In practice, I reconstruct glacier and related climate history based on the sediment record using stratigraphic, geophysical, and geochemical techniques. My principal expertise is in the fields of paleoclimate, glacial geology and geomorphology, carbonate isotope geochemistry, and climatology. I also have expertise in the use of ground-penetrating radar, exposure-age dating, and paleoceanography. For a particular glacial system, I attempt to produce at least two independent reconstructions, one from the glacier sediment record using glacial geology and the other from lake or marginal-marine sediment cores that ideally contain carbonate.

I strive to align observational programs with assorted modeling experiments in order to test and refine models and their theoretical basis. Therefore, I take every opportunity to work with physical modelers. Models help us understand the physical mechanisms by which the environment changes and it is this physics that is so vital to prediction.

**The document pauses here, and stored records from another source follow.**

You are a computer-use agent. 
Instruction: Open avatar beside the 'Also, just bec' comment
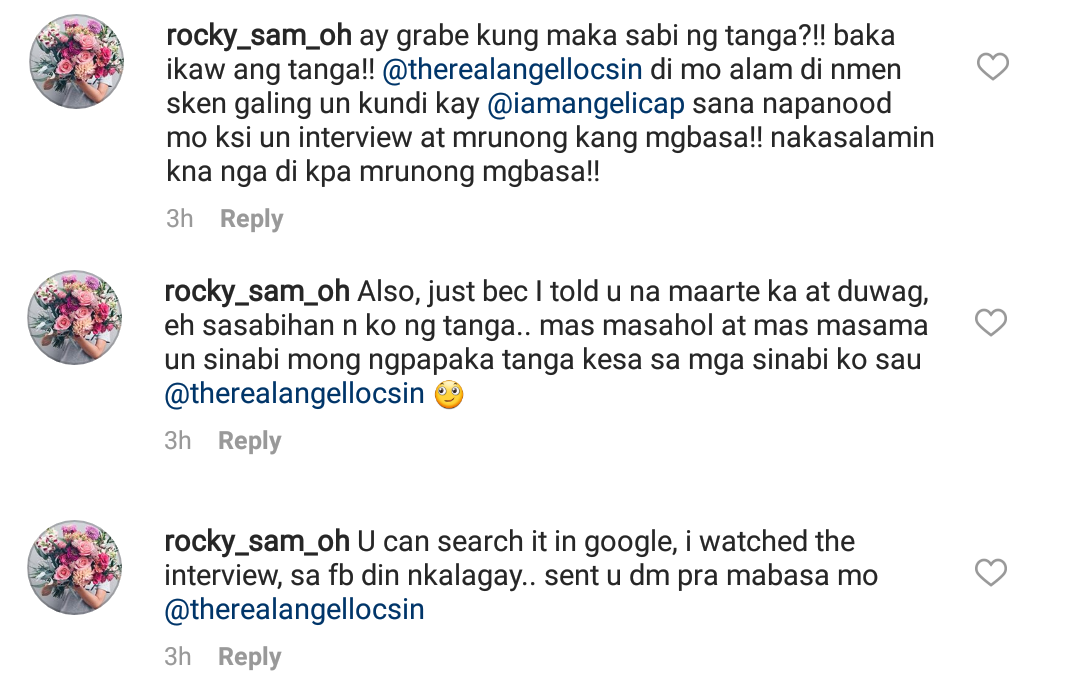click(77, 316)
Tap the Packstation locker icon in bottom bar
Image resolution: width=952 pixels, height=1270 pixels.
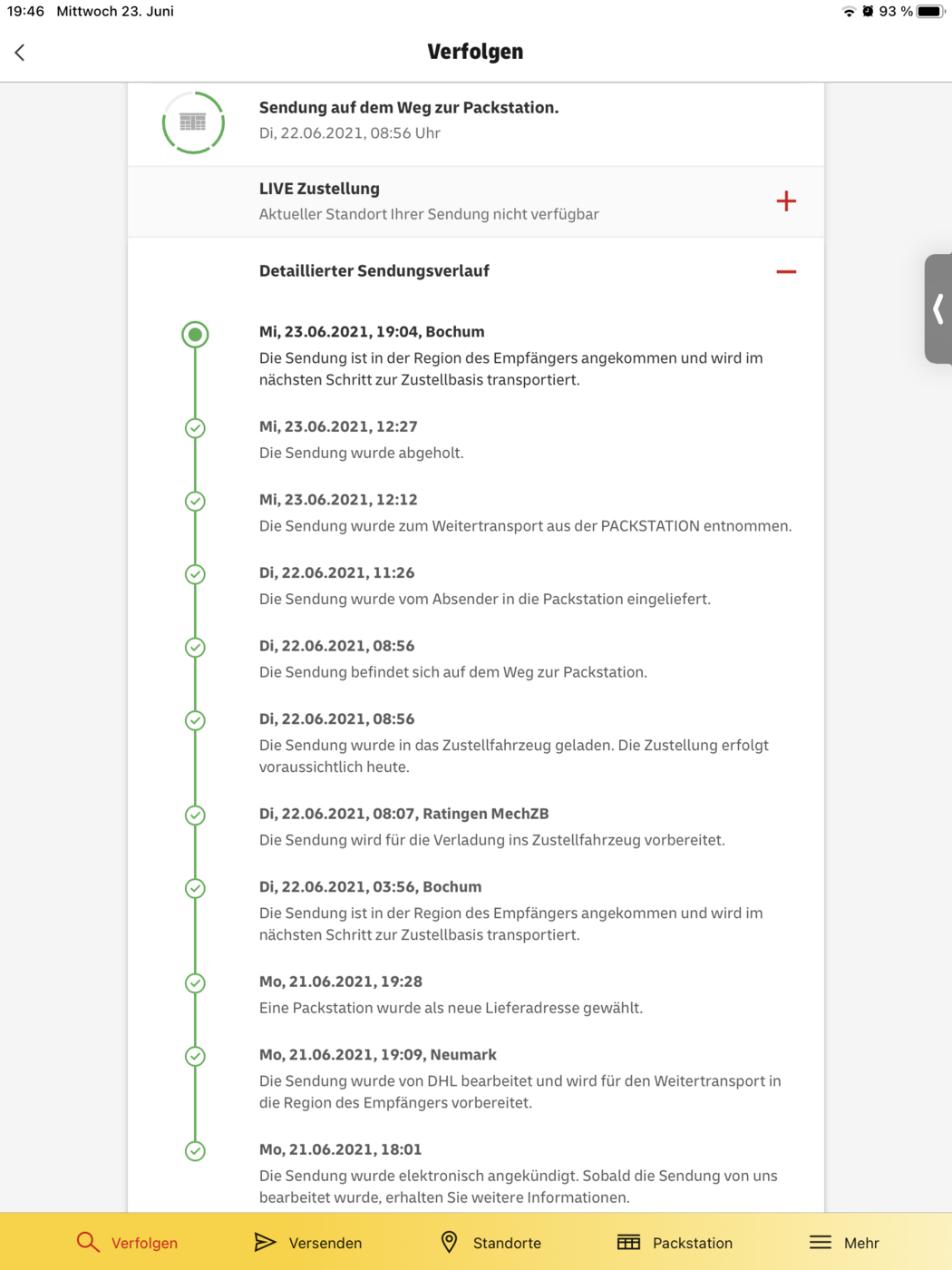click(628, 1242)

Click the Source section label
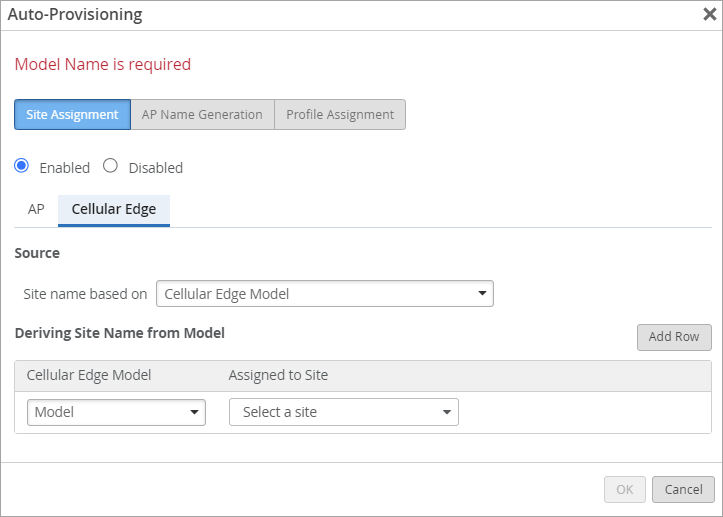(37, 253)
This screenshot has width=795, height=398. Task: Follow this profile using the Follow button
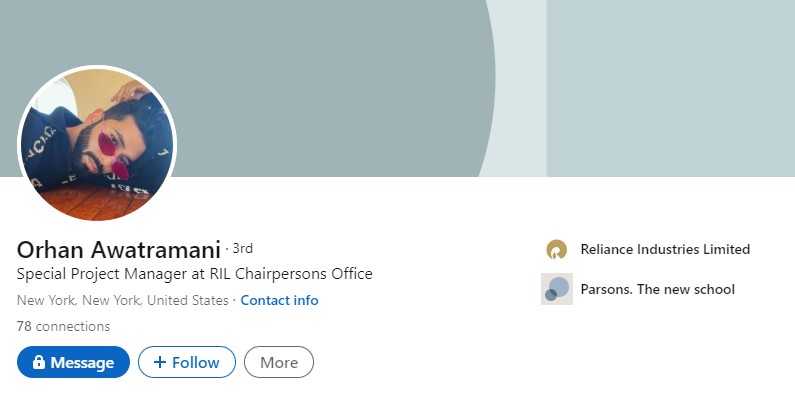[x=187, y=362]
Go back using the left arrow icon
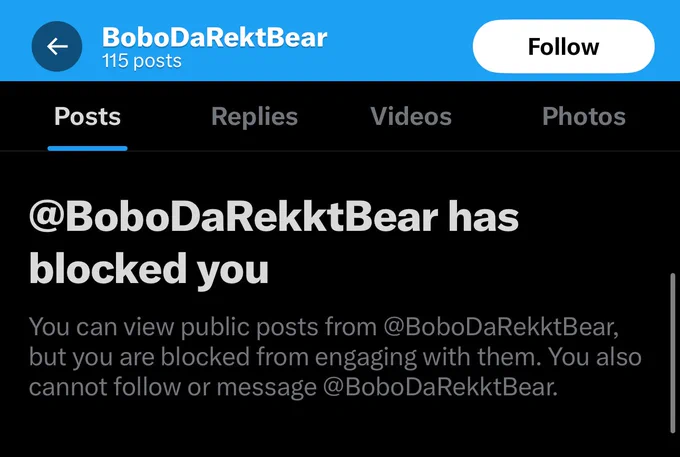 57,46
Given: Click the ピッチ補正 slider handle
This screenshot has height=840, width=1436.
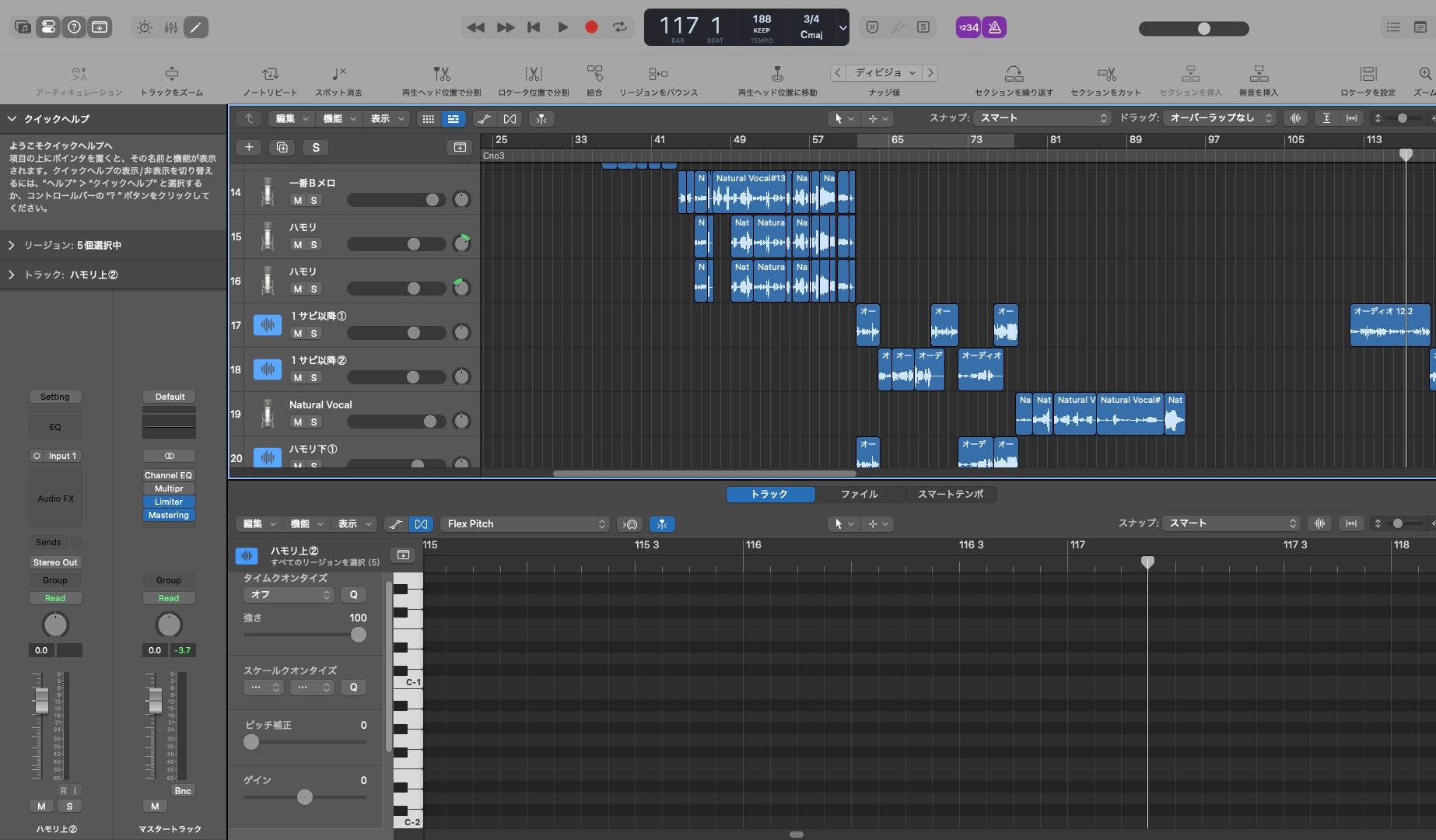Looking at the screenshot, I should click(x=251, y=742).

My Antarctic work is spread across three projects: (1) the latest Pleistocene history of the West Antarctic Ice Sheet and climate based on the terrestrial ice-margin record, (2) Holocene ice-shelf and climate history along the Antarctic Peninsula from ocean-sediment cores, and (3) the response of the Antarctic ice sheet and climate to early Pliocene planetary warming using land and shallow-marine records. I am working on three New Guinea projects: (1) late Pleistocene through to present glacier fluctuations, (2) high-altitude lake sediment records of Holocene climate change, and (3) the late Pleistocene shallow-marine record of New Guinea runoff from river basins that were ice-capped. Information about these projects can be found.

Funding and Experience

My research has been funded primarily by the National Science Foundation. I have been the Principal Investigator on 15 NSF grants, totaling more than 2 million dollars. I have been PI or co-PI on an additional 8 grants from both federal and private sources, exclusive of the Indiana Geological Survey. Since my post-graduate work, I have held faculty positions at the University of Maine, the University of New Hampshire, Plymouth State University, and, currently, Indiana University. I have led 11 research expeditions to Antarctica, 3 to Papua New Guinea, and 2 to Papua Province, Indonesia. I have participated in Ocean Drilling Program and IMAGES deep-sea cruises to the western tropical Pacific.